6 thoughts on “A woman of a certain age: Nancy Hughes is improving thousands of lives

  1. mythea says:

    I like your series of articles about cookstoves that really shed light into the problems faced by industry, and it really served as a great starting place for a student to learn and think about clean cookstoves. I first ran into your article on the Washington Post, and prior to this I was also naive in believing that clean cookstoves will magically solve many things. I agree with some readers that we should not let perfection be the enemy of good and see the whole effort as failures, because while the particulate matter is not something that can be totally eliminated at this stage, the stoves still seem to bring social and economical benefits to many local communities, from what I gathered from organisations such as Inyenyeri, Solar Sisters and ADES. But I like how you highlighted the largest difficulties in this field and directly/indirectly urged more organisations to be more thoughtful in gauging their impact/outcome instead of distributing the stoves without really assessing the impact. I also like how you do praise efforts of clean cookstoves that worked out locally. I do think that it is best to run the stoves like a business model instead of “just distribute them and see how things go” mindset because viable economics is what makes the industry go on in the long run and create a sustainable demand. Keep up with your good work!


    1. Marc Gunther says:

      Thanks so much for your kind words. I’m working a long story about a cleaner cookstove company with great potential–coming soon, I hope.


  2. I featured Nancy’s and the Ecocinos in my book, – it is a great story. There are several factors that work against introducing new stoves. (Agree they are not the cleanest solution, but they do decrease particulate exposure and burn risk). One is that men are most often the expenditure controlers in the household and they see no reason to buy a new stove. Secondly, rural women have very little exposure to new cooking techniques and culturally, it is very difficult to get cooks to change their time-honored cooking traditions. There needs to be a lot of smart marketing, especially women-to-women to build demand and comfort with new stoves and cooking approaches.


    1. Marc Gunther says:

      Thanks, Betsy, I had forgotten that you wrote about Nancy in your book. (People: If you haven’t read Betsy’s book, check it out) Cookstoves are definitely a tough sell, for the reasons you cite. I’ve got a story in the works about several for-profit cookstove companies, including Biolite, whose stove produces a small amount of electricity that can be used to charge a phone, in part to appeal to men.


  3. mlytton1 says:


    Your last sentence is a very important observation about “seniors”, and a much-needed part of changing the narrative about ageing.

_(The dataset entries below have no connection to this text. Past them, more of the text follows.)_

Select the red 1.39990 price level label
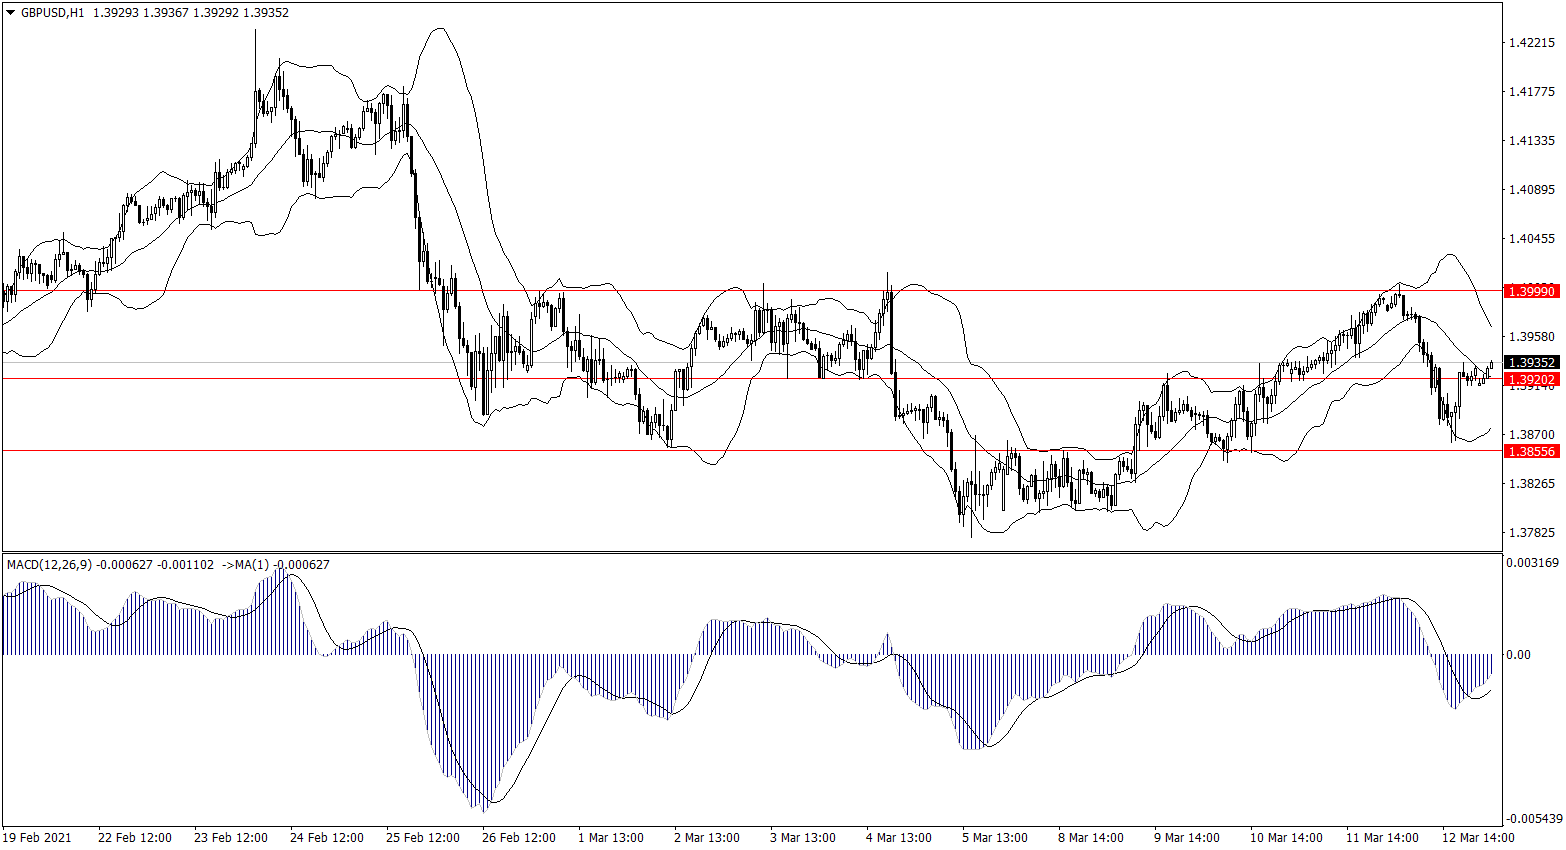 point(1532,291)
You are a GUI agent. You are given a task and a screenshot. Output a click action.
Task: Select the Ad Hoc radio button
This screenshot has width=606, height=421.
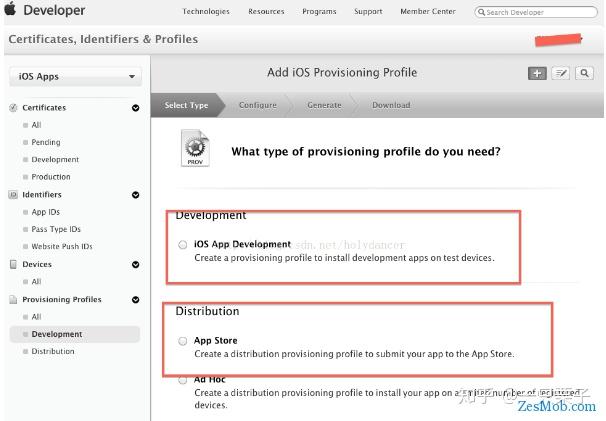[183, 380]
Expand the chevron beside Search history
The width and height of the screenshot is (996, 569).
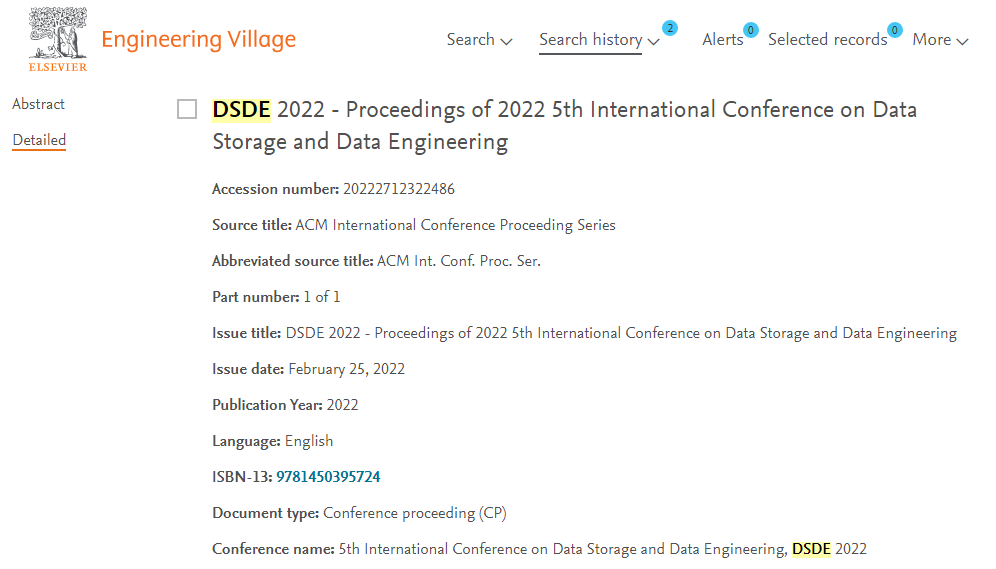654,42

    Nancy’s story is also consistent with the central theme of Ralph Nader’s new book Breaking Through Power (Open Media Series, City Lights Books, 2016), namely, that individuals and small groups can improve the lives of millions of people in real, tangible ways. Nader writes, “Take a sweeping look at history and you’ll discover that almost all movements that mattered started with just one or two people….” He celebrates the achievements of twelve such individuals in his book.